The other children watched in astonishment, the boys with a gleeful vengeance dawning on their faces, Safta angry as she would have been for an animal mistreated. Augustin ran out. The open door gaped on the black passage where he had gone and the Fräulein turned about to face them.
‘Get back to your work, all of you.’
Safta stood up. ‘Fräulein Lore, I’ve finished my work.’
‘Well memorise this poem then.’
She felt the hurt deep down in him, the incomprehensibility of it. She stared at the governess’s arm where she had rolled back her sleeve to expose the wound. She hoped to see blood where he bit but there were only white indentations.
‘What do you think you’re looking at, Elisabeta?’
‘Nothing.’
‘Nothing?’
And the Fräulein sent her to her room.
She found him in the stables. As soon as the Fräulein closed the door to her room, she climbed out of the window. There was a piece of flat roof above the verandah, an aged wisteria with branches she liked to think were tangled pythons. She climbed out and down, and ran to the stables. She knew that was where he would be. The stables were shady in summer and warm with bodies in winter, and nobody bothered him there but he had the horses for company. For him horses must be not very different company from people. Sometimes he climbed up and sat on the high iron hayrack in the stalls where they nudged him with their soft noses and their hot breath. Sometimes he went to the loft above.

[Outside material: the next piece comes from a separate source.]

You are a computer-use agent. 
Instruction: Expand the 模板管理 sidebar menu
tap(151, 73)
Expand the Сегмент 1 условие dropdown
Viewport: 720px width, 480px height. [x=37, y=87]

He liked to sit with his back to a wall. That meant no one could come up behind him without his seeing. He was sitting in the far corner of the loft where the sunlight could not reach. She could barely see him but he would see her coming at him out of the light. She heard a dull thudding sound as she came up the ladder that was not like the thuds made by the horses in the stalls below. He was banging his head on the wall, but slowly, in such a way she thought that he would feel a hard sensation but not a pain, and yet it hurt her just to see it. Stop it, Tinu. He did not stop. He did not seem to feel the hand she put out to calm him. So she grabbed him firmly by the shoulders and pulled him, pulled hard so that he moved at last and came with her into the light, before the h
igh open door of the loft where the hay was pitched in. Usually he liked it there, where there was a long safe sniper’s view of the yard and the drive and comings and goings. A shaft of sunlight, golden hay, motes dancing; but he sat dully, arms by his sides, eyes to the floor. He would not look up, even for Safta. He had this ability, that when he did not look the world did not exist.

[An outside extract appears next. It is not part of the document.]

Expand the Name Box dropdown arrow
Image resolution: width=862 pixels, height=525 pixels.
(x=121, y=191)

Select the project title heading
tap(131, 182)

She took one of his hands in hers. He let her take it, hot, limp, passive.
She heard the rustle of hay, the snort of a horse, the sound of a car in the distance.
She resolved to teach him herself. Ti-nu. First of all she would give him his own name. Other words could come later. She lifted the back of his hand close to her lips.
A light ‘Ti’ spat from between her teeth, the first sound of the first word. The soft blow of ‘nu’. There.
He felt it. He raised his head and looked into her eyes. And just as he did so, she looked away.
In Safta’s world there were sounds, layers, distractions. There was more than Tinu.
There was the sun shining beyond the loft door.
The glint of a car coming between the trees.
There was the moment that was occurring inside the loft but there was also the moment that was occurring outside, all the moments there. A car coming to a halt outside the house, a voice calling that was her father’s, a single note of her mother’s voice coming from the house.
Papa! She raced down the ladder, out into the sunshine.